Un journaliste de Balkans Insight, un site spécialisé sur la région, s’est rendu à Bozanovici, un petit village de Bosnie Herzégovine qui se trouve à une soixantaine de kilomètres au sud de Sarajevo. Ce hameau perché à 1000 mètres d’altitude fait aujourd’hui partie de la République serbe de Bosnie : on y compte une cinquantaine d’habitants, la plupart sont âgés, et parmi eux figurent des membres de la famille de Ratko Mladic car c’est là que l’ancien commandant des forces serbes est né, il y a 74 ans.
« Ses cousins et ses parents qui vivent dans le village sont pauvres », écrit le journaliste, et à les écouter, les choses seraient très différentes si Ratko Mladic était de retour parmi eux. « S’il était là, toutes les rues seraient goudronnées, assure par exemple cette parente, qui préfére garder l’anonymat. Ici n’y a plus de jeunes, il n’ y a pas de travail. Les habitants survivent grâce à la ferme », poursuit elle.

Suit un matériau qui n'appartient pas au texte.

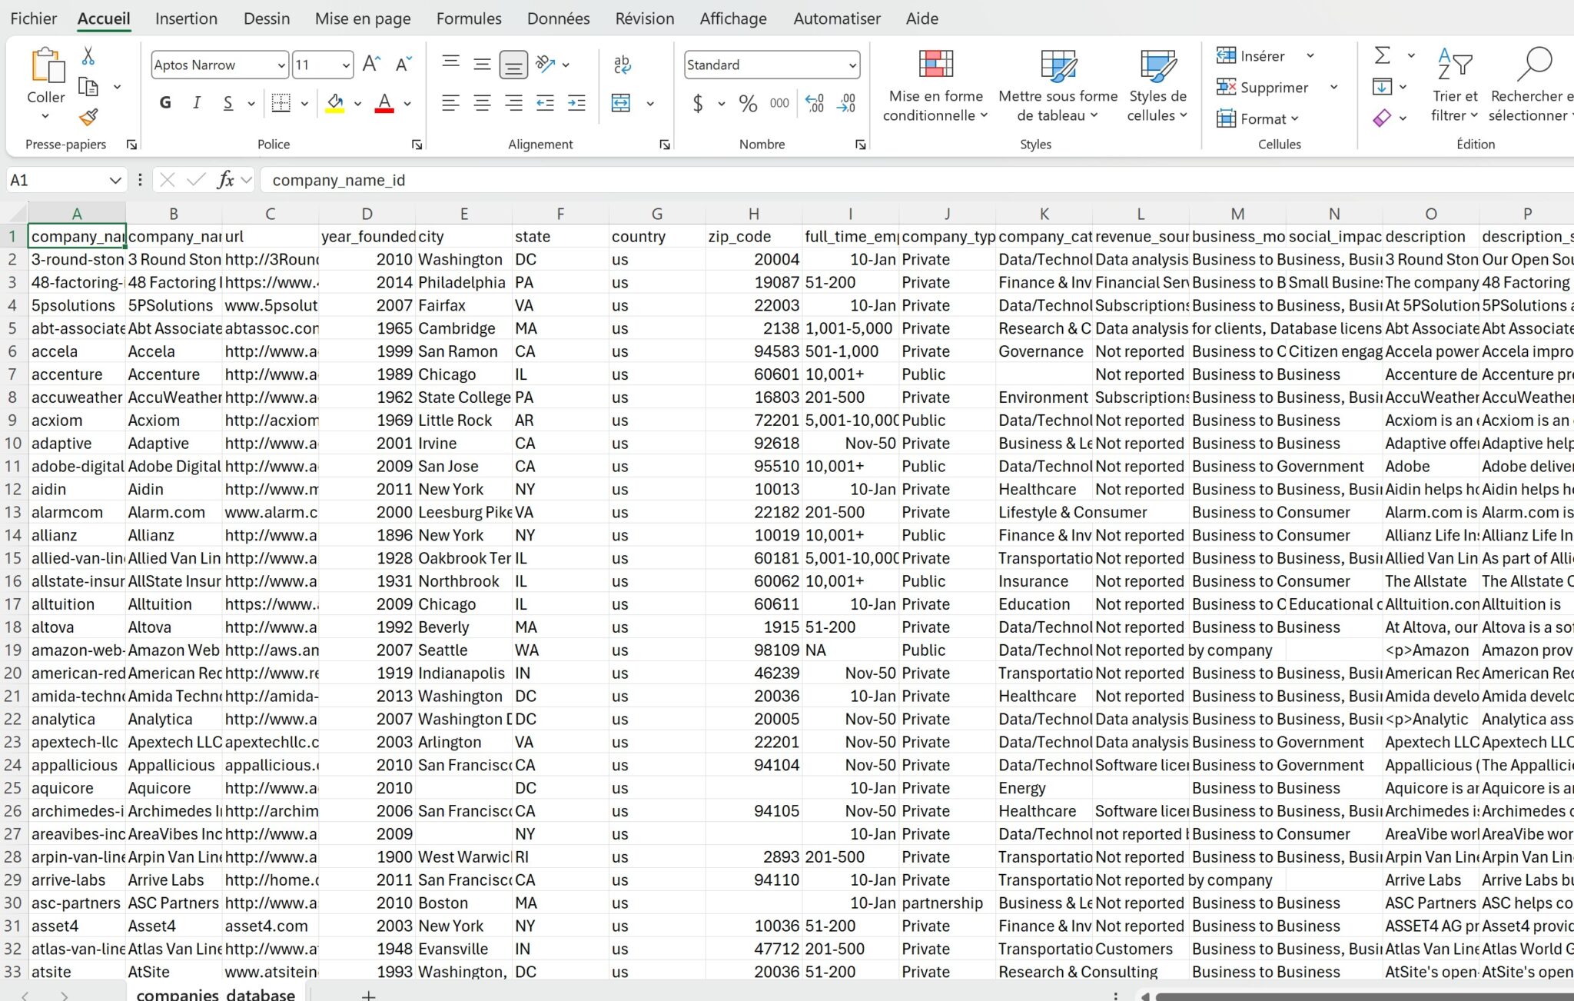Toggle italic formatting
The height and width of the screenshot is (1001, 1574).
pyautogui.click(x=196, y=103)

Pour elle, Mladic est un homme innocent.
« Il n’a laissé personne faire du mal. Il a sauvé de nombreux villages musulmans dans les environs, déclare- t-elle au journaliste du site Balkan Insight. Quand la situation est devenue très dangereuse, il a dit aux habitants de s’enfuir »,
Ici dans le village, il n’est pas question d’envisager la culpabilité de l’ancien chef militaire. Une des routes a été baptisée « la rue du General Mladic » et dans le bourg d’à coté on peut lire sur un graffiti « Mladic, le héros ». “Il faut le canoniser, le proclamer saint”, déclarait récemment un habitant de Bozanovici à la télévision régionale.
Pourtant pas très loin de sa maison natale dans laquelle vit aujourd’hui sa belle sœur, rapporte le site Balkans Insight, se trouve une mosquée détruite, et juste à côté, un cimetière musulman. « Aujourd’hui, conclut le journal en ligne, les habitants de Bozanovici sont tous serbes ».
Plusieurs criminels de guerre sont revenus en politique en Bosnie Herzegovine
Le journal Al Jazeera Balkans qui est basé à Sarajevo a publié récemment un récit édifiant sur la façon dont les criminels de guerre sortis de prison ont effectivement réussi à revenir sur la scène politique et à siéger par exemple au Parlement. « Rien d’étonnant dans un pays où ils sont considérés comme des héros nationaux par leurs compatriotes », écrit le journaliste, qui enfonce le clou. Ainsi, rapporte-t-il, « la Bosnie-Herzégovine a récemment refusé de modifier sa loi électorale et le code pénal pour interdire l’éligibilité des criminels de guerre ayant purgé leur peine de prison ».
Ce laxisme, voire cette bienveillance à l’égard d’ anciens criminels nourrit les ambitions politiques. Par exemple, écrit, le journaliste d’Al Jazeera Balkans. « il n’est guère étonnant que Momcilo Krajisnik accusé de crimes contre l’humanité et condamné à vingt ans de prison par le tribunal de La Haye, libéré en 2013 soit tenté de briguer un mandat politique aux élections législatives de 2018. « Que l’homme qui s’est servi de l’idéologie et de la politique pour commettre des crimes de guerre puisse de nouveau s’activer sur la scène politique, cela dépasse tout entendement ! », dénonce le journaliste. D’autant que Krajisnik n’est pas le seul dans ce cas. Dans la ville de Samac, Blagoje Simic, condamné à dix-sept ans de prison par le tribunal de La Haye pour crimes contre humanité, et libéré au bout de douze, a été nommé directeur du centre médical et il siège comme député dans l’Assemblée locale.
Ecoeuré par ces agissements, Dragan Bursac, l’auteur de l’article, souhaiterait, lui, plus de discrétion. « il faut insister et faire comprendre aux anciens condamnés pour crimes de guerre que leur place est dorénavant dans l’anonymat. Si nous n’en sommes pas capables, nous ne valons pas mieux qu’eux. ».